Серафим покорно кивнул и под руку с Василием вернулся к грядкам. Небо вдруг резко потемнело, и на озеро стали стремительно сыпаться белоснежные пеликаны. Цыгане приготовили силки. Из воды показалась лягушка.
Капитан Диордице прицелился…
— Быстрее! — торопил Серафим. — Нашей мечтой, Италией благословенной прошу. Умоляю тебя. Быстрее!!!
За спиной послышался лай, и Серафим, задыхаясь, с ненавистью стал толкать Василия к оврагу. Погоня, — лучшие надзиратели Диордицы с доберманами, — приближалась. А силы друзей почти оставили, ушли, из-за года тюрьмы, из-за работы непосильной, из-за еды тощей, как туберкулезная корова. Но другого выхода, кроме побега, у друзей не было. Оба понимали, что капитан Диордице никогда не отпустит их на волю. Ведь благодаря уму Серафима и умению Василия таможенник стал зарабатывать огромные деньги. Поэтому, отпросившись на работу в кукурузном поле, друзья бежали.
— Не уйдем, — срываясь на хрип, выдохнул Василий, — не успеем. Прощай, брат.
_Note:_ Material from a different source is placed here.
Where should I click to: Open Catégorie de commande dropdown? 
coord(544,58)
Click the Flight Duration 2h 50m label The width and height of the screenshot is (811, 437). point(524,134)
— Как же так?! — отчаянно спросил Серафим. — Неужели сдаешься? А Италия? Держись! Мы с тобой убежим и отдохнем, а потом подадимся в Италию. И попадем туда! Слово даю, попадем! Я знаю, ты не веришь…
— Верю, — ответил Василий, — верю, что попадешь. Когда ты об Италии говоришь, в глазах твоих правда маячит. Если ты туда не попадешь, значит, ни Бога нет, ни правды.
— Ты прости, — покаялся Серафим, — что из-за меня так много неприятностей в твоей жизни появилось.
— Брось, — вяло отмахнулся Василий, — судьба есть судьба. Мне вот что интересно. Есть ли она, эта Италия?..
— Есть. Верь мне. И мы там оба будем. Послушай меня! Выслушай! Вот мы сейчас овражек перейдем и бросимся в речку. Там течение вынесет! Выкарабкаемся, брат!
— Но я не доживу…
— Ты это брось, — вновь поднялся Серафим и, втащив Василия на спину, побежал, — мы уйдем от них, обязательно уйдем…
… охранники столпились на краю холма и молча глядели, как Серафим с Василием на спине прыгает через ручьи и все приближается к речке, что сразу за холмом разлеглась. Бесстыдно, как женщина, которая не стесняется показывать чужим мужчинам подмышки.
— Уйдут, — сказал начальник охраны, Будулай, а в прошлой жизни актер Волонтир, — не успеем. И собаки не успевают. А брать велено живыми.
— Сейчас попробую в ногу попасть, — предложил самый меткий охранник, — сейчас вот…
Серафим все бежал, как во сне, когда прилагаешь титанические усилия, а ничего будто не меняется. Как в замедленной съемке, поднимались от ударов его ног фонтаны воды, и вдавливались в жидкую грязь то ли еще берега, то ли уже реки, золотые листья молдавской осени. Холодный туман словно спиной прикрывал путь к реке, и, глотая его горячим ртом, Серафим провалился по пояс, решил, что погиб, как закружило его, завертело, и понесли их с Василием воды реки. И стало ясно — ушли они от погони…
… Подгребая левой рукой, Серафим крепко держал правой Василия и говорил то, что в овраге сказать не успел. А Василий улыбался.
— Мы попадем в Италию, — говорил Серафим, — и все изменится! Не станет в нашей жизни грязи молдавской, нищеты ужасной, которая в головах наших поселилась, как короста в плеши у нищего. Не станет поборов, унижений. Адского труда не будет, безысходности этой, от которой выть хочется громче, чем голодной собаке во дворе скупого попа.
Шум погони давно утих, и река тихо плескала в лицо им теплой водой, и ивы склоняли ветви все ниже.
— Там музеи и культура, — мечтал Серафим, — там даже воздух сияет светом; небо там сверкает лучами солнца, и сама земля цветет неувядаемыми цветами, полна ароматов и прекрасноцветущих вечных растений, приносящих благословенные плоды!